Anyways, hubby called her Tuesday a few days after she got back to her mother's state.  She was in a bad mood.  Her school registration was 8/11 but she and her mother didn't let us know.  It's not like hubby could register her anyways since he doesn't have custody.  Anyways her mother had told her at one of their phone calls and told her daughter she would go.  No surprise, she didn't go and then blamed hubby since SD can't get all the classes she wanted.  If we had known, hubby could have tried to have SD and him call the school and try to let SD register over the phone, but kind of doubted it would of worked because of ex.

SD was upset at dad and he talked to her again tonight.  He wanted to talk to her about registration and let her know away from mom (ex either tries to listen in on the calls or grills SD about her calls) and SD had told dad that she was going to a friend's house to call back later tonight. He did and they discussed it.  She said she was sorry, that after the first time he had hung up with her, she had realized her dad wasn't at fault it was her mother lying to her AGAIN.  I am glad we have such a smart girl.  She has been realizing over the last few years how much mom has lied to her, she told daughter that dad hadn't bought her Christmas ticket  when they were supposed to drive to the airport.  SD had known about the ticket and when dad called he had reminded her we had had the ticket for 3 weeks.

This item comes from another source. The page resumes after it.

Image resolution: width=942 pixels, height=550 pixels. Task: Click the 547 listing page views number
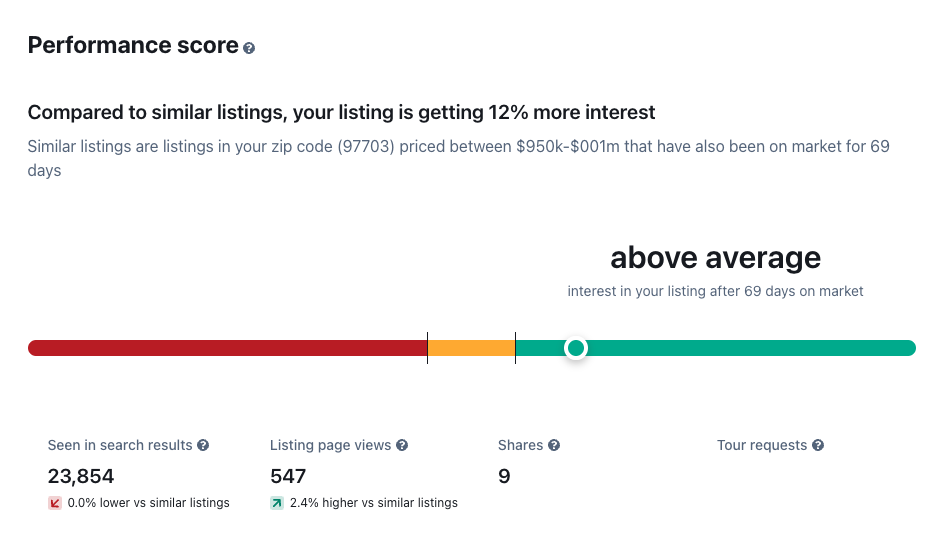pos(288,476)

Really wish since she knows how much mom lies to her that should would move here, but she has 2 younger siblings that she takes care of (not mom--her) so she said she has to stay.  She also said she can't wait to leave mom's state, she absolutely hates it there, and she is moving as soon as she graduates (and goes sky diving....she's a teenager and that's what she wants for graduation).  We'll help her out as much as we are able.  Counting down the years/months until she is 18.
#10
Visitation Issues / Re: Missing my son...
Aug 13, 2009, 05:16:57 PM
See maybe if any attorneys would take you on a reduced basis? Otherwise see if there is a law school nearby, many have Family Law clinics and they might be able to help.  Also in some states there is low cost legal aid through the state, you can check to see if you qualify for that too.

Make sure you are documenting EVERYTHING, no matter how insignificant you think it might be.  You want to show the judge you are doing everything in your power to be a parent and what ex is doing to prevent it.